Past Master Plans—from 1971 onwards—rejected similar proposals at far smaller scale. The current plan appears to bypass every safeguard that planning law requires. Bids floated earlier for mobility solutions at Convent and Parimpora were either cancelled or remained inconclusive. How a new DPR surfaced without re-tendering remains unexplained. Who prepared it? Under what mandate? On what data? These are not procedural details; they go to the heart of legitimacy.
The absence of due process is not a technical omission. It is a planning red flag.
A Step Backward
The proposed location is among the most sensitive and complex in Srinagar’s urban geography:
• a dense residential precinct,
• three major educational institutions,
• narrow internal roads,
• the Bund promenade,
• the Polo Ground green corridor,
• culturally valuable riverfronts, and
• the heart of the city’s commercial movement.
A city that has spent the past decade reclaiming its downtown streets—Polo View, the Bund, the riverfront, and Lal Chowk—cannot afford a flyover that resets the clock to a 1980s model of car-dominated urbanism.
Srinagar Smart City has invested heavily in pedestrian promenades, riverfront activation, traffic calming, and heritage streetscapes. All of these will be significantly degraded by a flyover that slices through the centre like a concrete blade.
Cities today fight to remove flyovers from their cores, not build new ones. Seoul dismantled Cheonggyecheon viaduct; San Francisco removed the Embarcadero; Portland tore down Harbor Drive; Madrid, Boston, and Singapore restored riverfronts by burying or eliminating elevated highways. Srinagar must not bring back the very model the world is discarding.

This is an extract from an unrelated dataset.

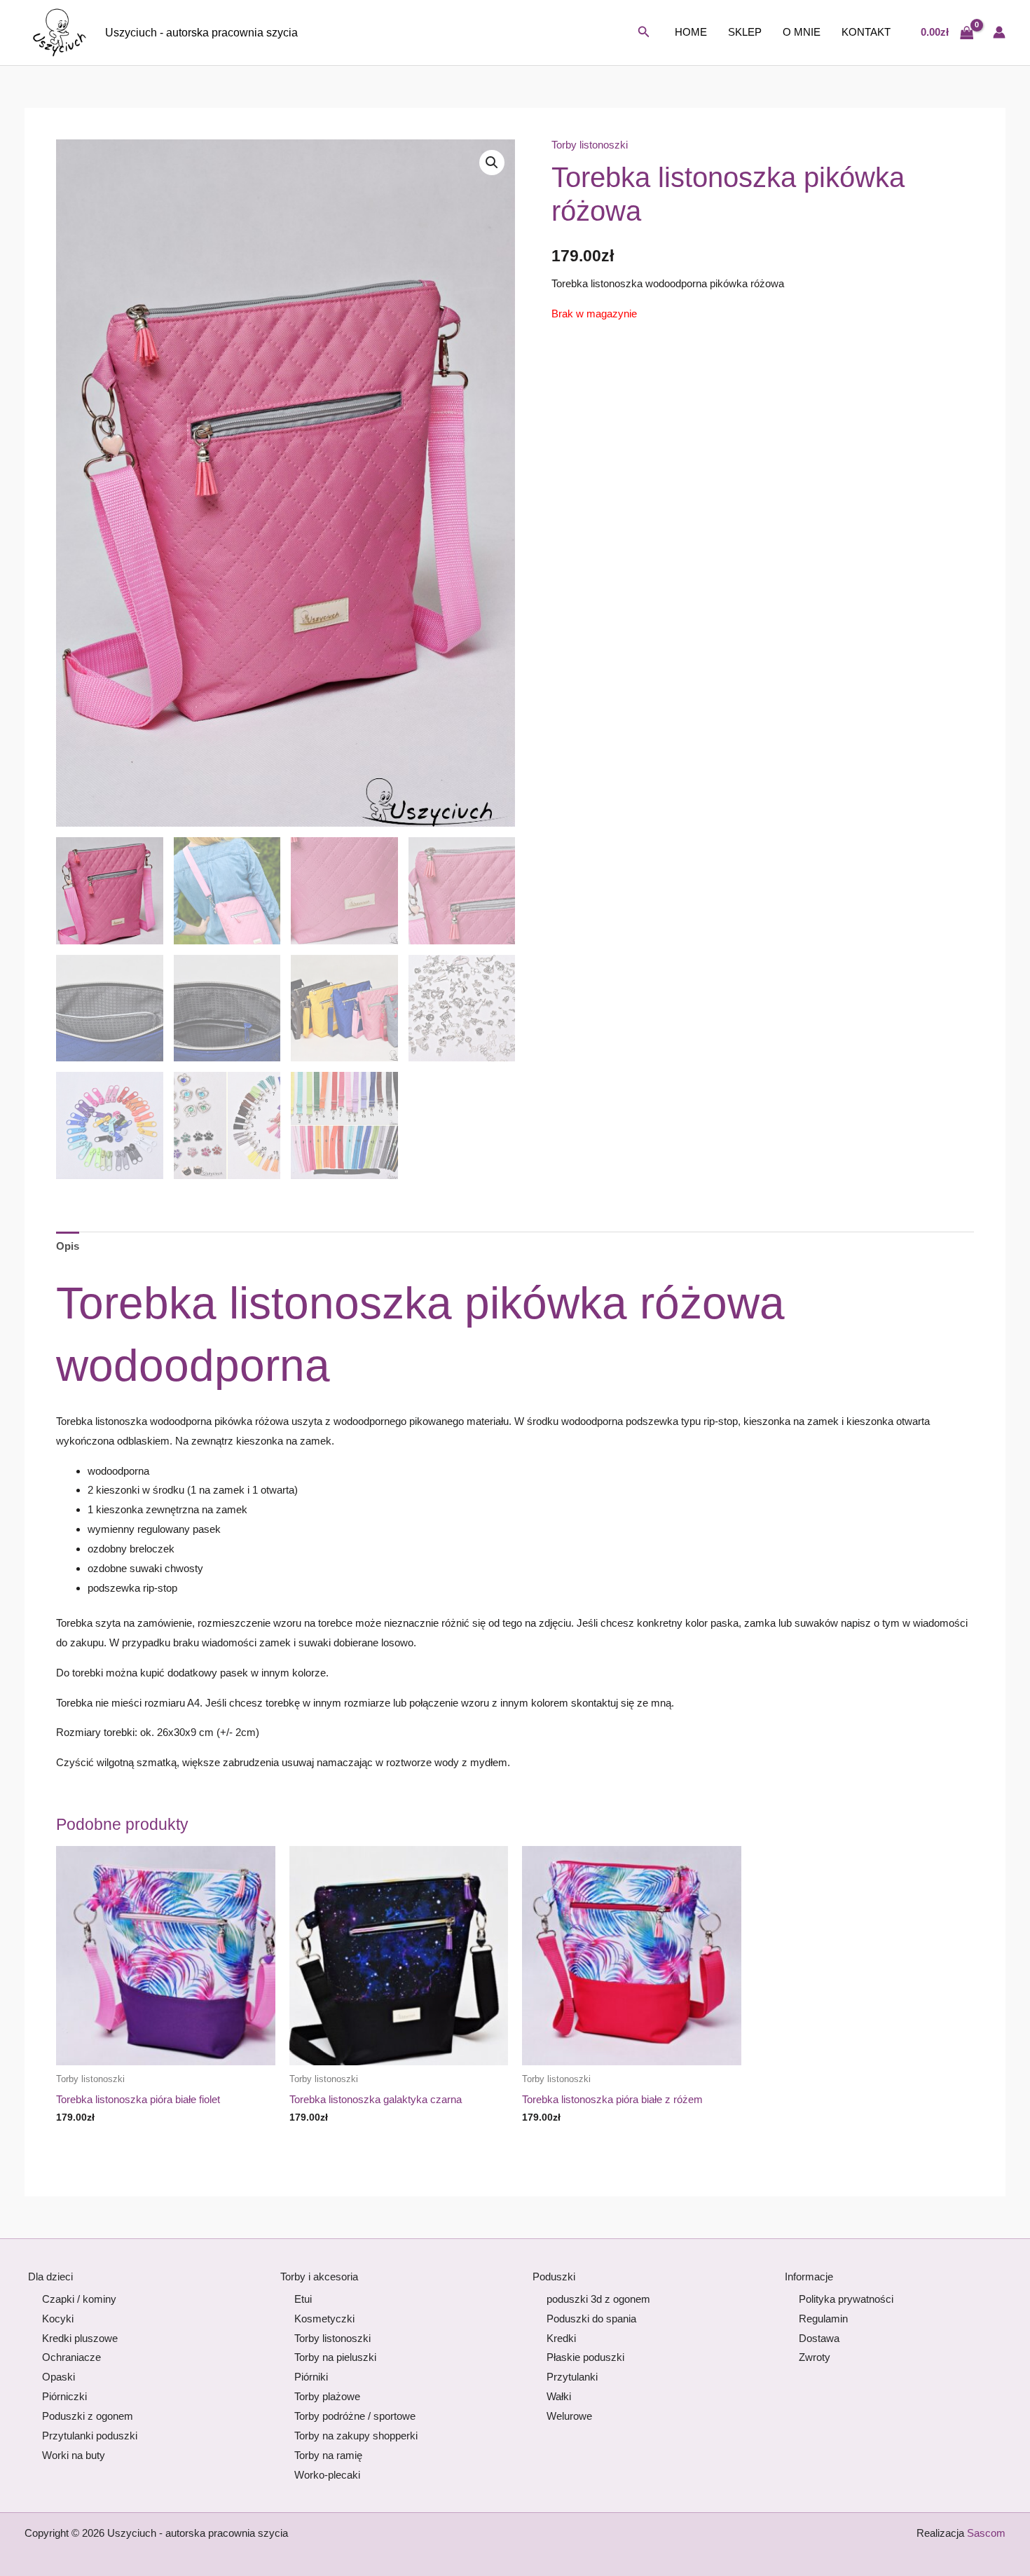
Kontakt (866, 32)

Harbor Drive, Portland Oregon, USA

Portland, Oregon removed its Harbor Drive riverfront freeway in 1974, replacing it with the now-iconic Tom McCall Waterfront Park and converting the Hawthorne Bridge into a pedestrian and cycling route. This transformation became a landmark example of how cities can reclaim riverfronts from car-centric infrastructure and restore vibrant public space.

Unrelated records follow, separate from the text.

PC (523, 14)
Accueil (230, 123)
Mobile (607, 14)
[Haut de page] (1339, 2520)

Cheonggyecheon elevated highway, Seoul – South Korea

Seoul dismantled the Cheonggyecheon elevated highway—once a noisy, polluted corridor carrying 160,000 vehicles a day—to restore the historic canal beneath it as a linear public park. The project revitalised surrounding neighbourhoods, cooled the city, and became a global model of people-centred urban regeneration.
A Legally Inconsistent Project
The Srinagar Master Plan 2035 is unambiguous.
On Page 138, it states that the only permissible intervention near Convent School is a short connector from the existing skewed pedestrian bridge to Residency Road. There is no provision for a new vehicular bridge, let alone a flyover landing in Rajbagh.
Any project that contradicts a notified Master Plan is legally invalid unless the Plan is formally amended—a process requiring public consultation, expert review, and government notification. None of this has occurred.
The law is clear. The proposed flyover is not.
Not a Mobility Gap—Just Mobility Misunderstanding
Within a radius of less than a kilometre, Srinagar already has:
- Abdullah Bridge
• Zero Bridge
• Lal Mandi Footbridge
There is no missing link, no network gap, no bottleneck that a new bridge resolves. Introducing a fourth structure only cannibalizes existing traffic patterns and pushes new vehicular pressure into narrow neighbourhood streets with no capacity to absorb it.
Traffic engineering is not magic.
Flyovers do not “solve” congestion; they shift it. They create downstream bottlenecks, multiply conflict points, and induce more vehicles. A flyover always delivers two minutes of relief before ten minutes of new congestion. This is not opinion; it is established transport science.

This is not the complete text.